**Requirement**
What the answer must hold is the line containing "1886x884 pixels. How" and all lines after it through the end of the listing, copied exactly, with pictures left out.

**** Provided information ****

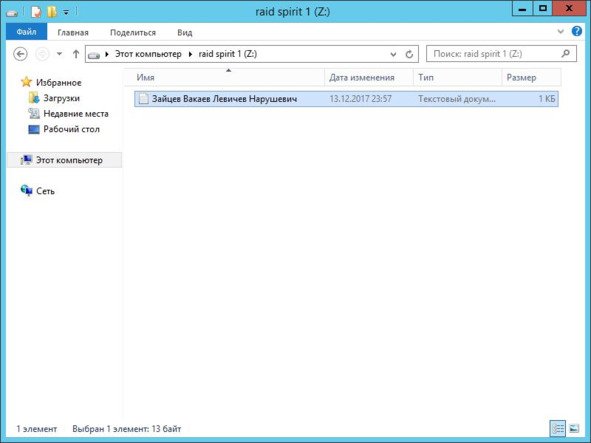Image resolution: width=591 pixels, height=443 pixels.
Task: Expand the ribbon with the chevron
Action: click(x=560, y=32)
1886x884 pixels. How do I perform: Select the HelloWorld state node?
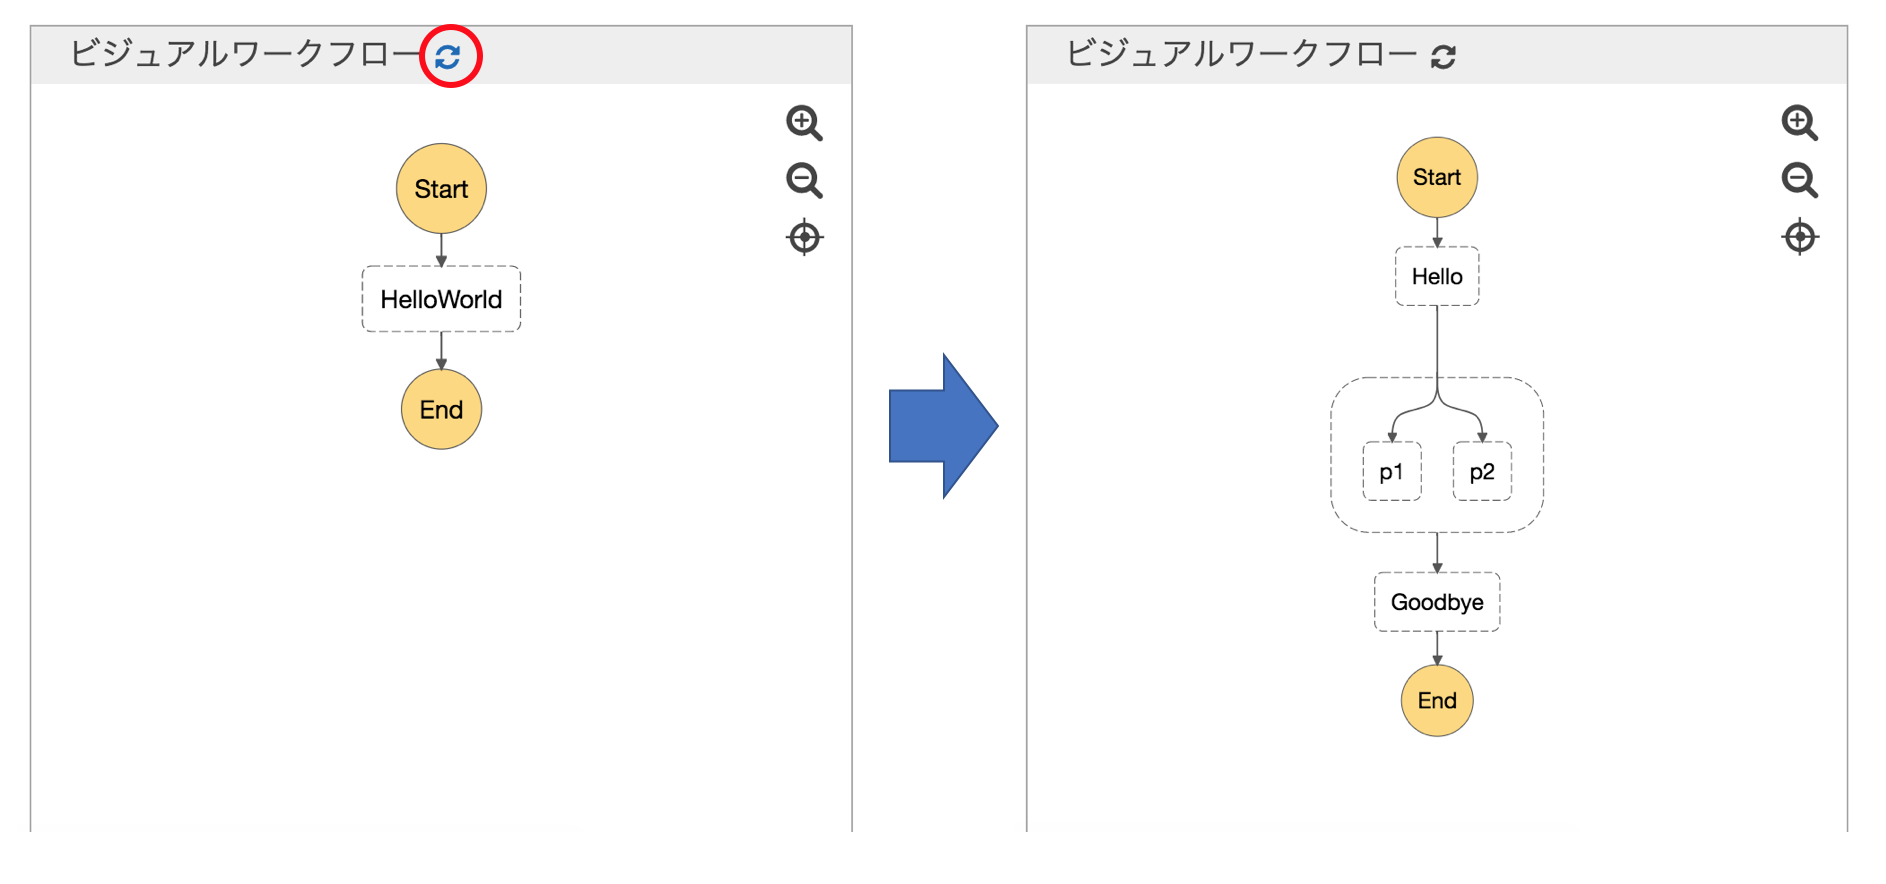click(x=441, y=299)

****

**Answer for this exercise**
1886x884 pixels. How do I perform: Select the HelloWorld state node?
click(x=441, y=299)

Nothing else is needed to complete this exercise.